Doofus - Board of Directors

Board of Directors

Management Director

Jacques Fourie (Chairman of the Board, President and Chief Executive Officer)

Independent Outside Directors

Christopher (Chris) Ernst van Rooyen

Partha Debnath

Legal Counsel

Lois Li

Board Committees

Audit Committee

Compensation Committee

Nominating and Corporate Governance Committee

Audit Committee

Audit Committee Charter

  1. Purpose. The purpose of the Audit Committee (the “Committee”) of the Board of Directors (the “Board”) of Doofus Corporation, a Delaware corporation (the “Corporation”) is to assist the Board in fulfilling its oversight responsibilities with respect to:

    • The integrity of the Corporation’s financial statements.
    • The Corporation’s compliance with legal and regulatory requirements.
    • The independent auditors’ qualifications and independence.
    • The performance of the Corporation’s internal audit function and independent auditors.
    • Risk management related to financial reporting, including cybersecurity risks, internal controls, and fraud detection.

    The Committee shall also prepare the audit committee report required by the U.S. Securities and Exchange Commission (the “SEC”) to be included in the Corporation’s annual proxy statement.

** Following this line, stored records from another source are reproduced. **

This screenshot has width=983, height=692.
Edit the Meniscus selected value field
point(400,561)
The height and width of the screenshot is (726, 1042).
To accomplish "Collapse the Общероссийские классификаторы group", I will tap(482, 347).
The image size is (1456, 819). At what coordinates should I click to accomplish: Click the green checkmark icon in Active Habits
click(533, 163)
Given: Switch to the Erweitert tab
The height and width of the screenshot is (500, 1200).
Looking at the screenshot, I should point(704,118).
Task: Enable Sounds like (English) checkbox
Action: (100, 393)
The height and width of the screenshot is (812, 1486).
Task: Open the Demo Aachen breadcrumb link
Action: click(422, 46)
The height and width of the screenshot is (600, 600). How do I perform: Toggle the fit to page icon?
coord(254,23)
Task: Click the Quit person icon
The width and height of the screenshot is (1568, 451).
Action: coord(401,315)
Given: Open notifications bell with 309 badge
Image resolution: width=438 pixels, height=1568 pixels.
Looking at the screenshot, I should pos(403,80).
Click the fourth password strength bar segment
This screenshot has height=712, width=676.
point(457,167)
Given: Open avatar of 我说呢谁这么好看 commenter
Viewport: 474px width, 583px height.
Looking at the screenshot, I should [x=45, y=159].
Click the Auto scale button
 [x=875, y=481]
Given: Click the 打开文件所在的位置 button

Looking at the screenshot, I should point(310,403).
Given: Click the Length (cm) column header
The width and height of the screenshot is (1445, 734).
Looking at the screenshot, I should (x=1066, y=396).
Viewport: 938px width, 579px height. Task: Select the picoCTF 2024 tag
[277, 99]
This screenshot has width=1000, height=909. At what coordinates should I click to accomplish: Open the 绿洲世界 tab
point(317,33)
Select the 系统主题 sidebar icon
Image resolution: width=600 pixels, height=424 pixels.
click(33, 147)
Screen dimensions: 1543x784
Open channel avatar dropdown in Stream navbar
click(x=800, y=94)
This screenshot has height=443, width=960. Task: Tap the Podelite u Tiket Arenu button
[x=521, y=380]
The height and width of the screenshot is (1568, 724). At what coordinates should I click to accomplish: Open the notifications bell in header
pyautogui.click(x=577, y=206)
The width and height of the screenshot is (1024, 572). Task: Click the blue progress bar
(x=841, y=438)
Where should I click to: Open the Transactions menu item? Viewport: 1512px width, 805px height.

  2. Membership. The Committee shall consist of at least three members of the Board, each of whom shall meet the following criteria:

    • Independence. Each member must meet the independence requirements of the SEC and the applicable listing standards of any securities exchange on which the Corporation’s securities are listed or quoted for trading, as amended from time to time.
    • Financial Literacy. Each member must be financially literate, as determined by the Board, and able to read and understand fundamental financial statements, including the Corporation’s balance sheet, income statement, and cash flow statement.
    • Audit Committee Financial Expert. At least one member shall be designated as an “audit committee financial expert” as defined by the SEC. The Board may presume that a member qualifies as such based on the individual’s current or past employment experience, professional certification, or other comparable experience.

    Members shall be appointed by the Board and serve until their successors are duly elected and qualified or until their earlier resignation or removal.

    The Board shall appoint the Chairperson of the Committee. The Committee may form and delegate authority to subcommittees when appropriate.

  3. Meetings. The Committee shall meet at least quarterly and more frequently as circumstances require. Meetings of the Committee shall be called by the Chairperson or by a majority of the Committee members. A majority of the members of the Committee shall constitute a quorum for the transaction of business. The Committee shall maintain minutes of its meetings and report regularly to the Board on its activities.

  4. The Committee may conduct business through written consent without convening a meeting. For any action to be valid, the written consent must be unanimously approved and signed by all members of the Committee.

    The Committee shall meet periodically with management, internal auditors, and independent auditors in separate sessions to discuss any matters the Committee or these groups believe should be discussed privately.

  5. Responsibilities and Duties. The Committee shall have the following responsibilities and duties:

  6. Financial Reporting and Disclosure Matters.

    • Annual and Quarterly Financial Statements. Review and discuss the Corporation’s annual audited financial statements and quarterly financial statements with management and the independent auditors, including disclosures in the Management’s Discussion and Analysis section of the reports.
    • Earnings Releases. Review and discuss earnings press releases, as well as financial information and earnings guidance provided to analysts and rating agencies.
    • Critical Accounting Policies. Review with management and the independent auditors significant financial reporting issues, including major changes in accounting principles, judgments, and estimates.
    • External Audits. Discuss with the independent auditors the results of the annual audit and any other matters required to be communicated by the auditors under applicable accounting and auditing standards.

    Independent Auditors.

    • Appointment and Oversight. The Committee is directly responsible for the appointment, compensation, retention, and oversight of the work of the independent auditors. The independent auditors shall report directly to the Committee.
    • Pre-Approval of Services. Pre-approve all audit and permitted non-audit services provided by the independent auditors in accordance with SEC regulations and establish pre-approval policies and procedures.
    • Independence. Obtain and review a formal written statement from the independent auditors regarding all relationships between the auditors and the Corporation and actively engage in a dialogue with the auditors about any relationships or services that may affect their objectivity and independence.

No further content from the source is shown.